[EXERCISE REQUIREMENTS]:
Copy the following lines verbatim, without changing anything.

++++ SUPPLIED RECORDS

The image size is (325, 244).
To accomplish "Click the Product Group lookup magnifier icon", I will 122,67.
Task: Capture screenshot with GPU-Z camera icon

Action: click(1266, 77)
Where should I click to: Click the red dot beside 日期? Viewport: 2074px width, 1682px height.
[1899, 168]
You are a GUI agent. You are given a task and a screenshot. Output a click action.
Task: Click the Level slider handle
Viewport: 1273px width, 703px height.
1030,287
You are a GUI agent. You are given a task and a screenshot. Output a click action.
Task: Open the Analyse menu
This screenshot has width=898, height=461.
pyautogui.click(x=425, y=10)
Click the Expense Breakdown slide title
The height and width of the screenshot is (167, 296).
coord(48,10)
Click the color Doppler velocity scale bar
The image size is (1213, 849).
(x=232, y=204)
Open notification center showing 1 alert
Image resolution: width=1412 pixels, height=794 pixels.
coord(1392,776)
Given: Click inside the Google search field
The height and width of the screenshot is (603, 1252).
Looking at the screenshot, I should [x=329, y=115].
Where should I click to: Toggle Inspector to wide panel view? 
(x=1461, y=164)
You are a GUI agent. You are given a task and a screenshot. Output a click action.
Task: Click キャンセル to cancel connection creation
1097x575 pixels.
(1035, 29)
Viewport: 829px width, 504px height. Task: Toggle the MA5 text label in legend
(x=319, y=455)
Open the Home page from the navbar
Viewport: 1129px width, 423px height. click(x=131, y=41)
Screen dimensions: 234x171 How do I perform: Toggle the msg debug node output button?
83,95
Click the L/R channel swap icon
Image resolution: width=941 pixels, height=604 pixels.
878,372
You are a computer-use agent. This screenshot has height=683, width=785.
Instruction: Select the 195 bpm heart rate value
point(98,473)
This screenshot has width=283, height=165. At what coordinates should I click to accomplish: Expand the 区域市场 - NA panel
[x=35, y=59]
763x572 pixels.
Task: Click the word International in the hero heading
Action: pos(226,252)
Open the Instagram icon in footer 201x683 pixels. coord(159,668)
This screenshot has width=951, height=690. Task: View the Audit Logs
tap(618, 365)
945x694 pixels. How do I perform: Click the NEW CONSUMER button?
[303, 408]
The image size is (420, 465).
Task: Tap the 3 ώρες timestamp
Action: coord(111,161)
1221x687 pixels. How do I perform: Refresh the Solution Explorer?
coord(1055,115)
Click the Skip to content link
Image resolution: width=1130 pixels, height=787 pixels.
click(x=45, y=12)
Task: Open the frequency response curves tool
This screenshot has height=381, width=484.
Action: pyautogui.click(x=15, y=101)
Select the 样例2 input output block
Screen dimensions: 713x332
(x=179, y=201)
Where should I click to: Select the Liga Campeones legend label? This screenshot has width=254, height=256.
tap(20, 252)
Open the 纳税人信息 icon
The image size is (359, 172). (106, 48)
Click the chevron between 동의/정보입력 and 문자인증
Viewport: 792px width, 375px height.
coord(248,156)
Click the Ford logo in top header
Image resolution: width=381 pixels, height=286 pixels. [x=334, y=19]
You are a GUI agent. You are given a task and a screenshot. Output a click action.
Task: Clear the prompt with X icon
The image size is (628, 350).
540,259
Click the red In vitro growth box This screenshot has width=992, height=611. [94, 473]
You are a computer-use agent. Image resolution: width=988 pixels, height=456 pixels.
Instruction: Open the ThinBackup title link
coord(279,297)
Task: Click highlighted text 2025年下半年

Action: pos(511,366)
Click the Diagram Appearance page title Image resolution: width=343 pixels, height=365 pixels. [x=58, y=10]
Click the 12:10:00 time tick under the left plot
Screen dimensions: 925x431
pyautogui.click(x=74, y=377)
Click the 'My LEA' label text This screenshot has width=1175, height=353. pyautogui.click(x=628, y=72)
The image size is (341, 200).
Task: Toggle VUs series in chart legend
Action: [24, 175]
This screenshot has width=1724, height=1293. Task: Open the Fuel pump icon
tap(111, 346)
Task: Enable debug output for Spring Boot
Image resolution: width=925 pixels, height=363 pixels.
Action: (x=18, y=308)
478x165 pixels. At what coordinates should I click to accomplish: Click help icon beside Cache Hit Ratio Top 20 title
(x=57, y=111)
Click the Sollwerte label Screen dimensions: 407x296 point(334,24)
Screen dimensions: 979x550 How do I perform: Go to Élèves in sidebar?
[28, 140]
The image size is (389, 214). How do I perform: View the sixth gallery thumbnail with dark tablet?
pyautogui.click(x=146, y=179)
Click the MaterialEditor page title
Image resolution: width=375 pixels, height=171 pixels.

++++++++

[ANSWER IN FULL]:
The image size is (325, 244).
To accomplish "Click the Product Group lookup magnifier icon", I will 122,67.
Task: Capture screenshot with GPU-Z camera icon

Action: click(1266, 77)
Where should I click to: Click the red dot beside 日期? Viewport: 2074px width, 1682px height.
[1899, 168]
You are a GUI agent. You are given a task and a screenshot. Output a click action.
Task: Click the Level slider handle
Viewport: 1273px width, 703px height.
1030,287
You are a GUI agent. You are given a task and a screenshot. Output a click action.
Task: Open the Analyse menu
This screenshot has width=898, height=461.
pyautogui.click(x=425, y=10)
Click the Expense Breakdown slide title
The height and width of the screenshot is (167, 296).
coord(48,10)
Click the color Doppler velocity scale bar
The image size is (1213, 849).
(x=232, y=204)
Open notification center showing 1 alert
Image resolution: width=1412 pixels, height=794 pixels.
coord(1392,776)
Given: Click inside the Google search field
The height and width of the screenshot is (603, 1252).
Looking at the screenshot, I should [x=329, y=115].
Where should I click to: Toggle Inspector to wide panel view? 
(x=1461, y=164)
You are a GUI agent. You are given a task and a screenshot. Output a click action.
Task: Click キャンセル to cancel connection creation
1097x575 pixels.
(1035, 29)
Viewport: 829px width, 504px height. Task: Toggle the MA5 text label in legend
(x=319, y=455)
Open the Home page from the navbar
Viewport: 1129px width, 423px height. click(x=131, y=41)
Screen dimensions: 234x171 How do I perform: Toggle the msg debug node output button?
83,95
Click the L/R channel swap icon
Image resolution: width=941 pixels, height=604 pixels.
878,372
You are a computer-use agent. This screenshot has height=683, width=785.
Instruction: Select the 195 bpm heart rate value
point(98,473)
This screenshot has width=283, height=165. At what coordinates should I click to accomplish: Expand the 区域市场 - NA panel
[x=35, y=59]
763x572 pixels.
Task: Click the word International in the hero heading
Action: pos(226,252)
Open the Instagram icon in footer 201x683 pixels. coord(159,668)
This screenshot has width=951, height=690. Task: View the Audit Logs
tap(618, 365)
945x694 pixels. How do I perform: Click the NEW CONSUMER button?
[303, 408]
The image size is (420, 465).
Task: Tap the 3 ώρες timestamp
Action: coord(111,161)
1221x687 pixels. How do I perform: Refresh the Solution Explorer?
coord(1055,115)
Click the Skip to content link
Image resolution: width=1130 pixels, height=787 pixels.
click(x=45, y=12)
Task: Open the frequency response curves tool
This screenshot has height=381, width=484.
Action: pyautogui.click(x=15, y=101)
Select the 样例2 input output block
Screen dimensions: 713x332
(x=179, y=201)
Where should I click to: Select the Liga Campeones legend label? This screenshot has width=254, height=256.
tap(20, 252)
Open the 纳税人信息 icon
The image size is (359, 172). (106, 48)
Click the chevron between 동의/정보입력 and 문자인증
Viewport: 792px width, 375px height.
coord(248,156)
Click the Ford logo in top header
Image resolution: width=381 pixels, height=286 pixels. [x=334, y=19]
You are a GUI agent. You are given a task and a screenshot. Output a click action.
Task: Clear the prompt with X icon
The image size is (628, 350).
540,259
Click the red In vitro growth box This screenshot has width=992, height=611. [94, 473]
You are a computer-use agent. Image resolution: width=988 pixels, height=456 pixels.
Instruction: Open the ThinBackup title link
coord(279,297)
Task: Click highlighted text 2025年下半年

Action: pos(511,366)
Click the Diagram Appearance page title Image resolution: width=343 pixels, height=365 pixels. [x=58, y=10]
Click the 12:10:00 time tick under the left plot
Screen dimensions: 925x431
pyautogui.click(x=74, y=377)
Click the 'My LEA' label text This screenshot has width=1175, height=353. pyautogui.click(x=628, y=72)
The image size is (341, 200).
Task: Toggle VUs series in chart legend
Action: [24, 175]
This screenshot has width=1724, height=1293. Task: Open the Fuel pump icon
tap(111, 346)
Task: Enable debug output for Spring Boot
Image resolution: width=925 pixels, height=363 pixels.
Action: (x=18, y=308)
478x165 pixels. At what coordinates should I click to accomplish: Click help icon beside Cache Hit Ratio Top 20 title
(x=57, y=111)
Click the Sollwerte label Screen dimensions: 407x296 point(334,24)
Screen dimensions: 979x550 How do I perform: Go to Élèves in sidebar?
[28, 140]
The image size is (389, 214). How do I perform: View the sixth gallery thumbnail with dark tablet?
pyautogui.click(x=146, y=179)
Click the MaterialEditor page title
Image resolution: width=375 pixels, height=171 pixels.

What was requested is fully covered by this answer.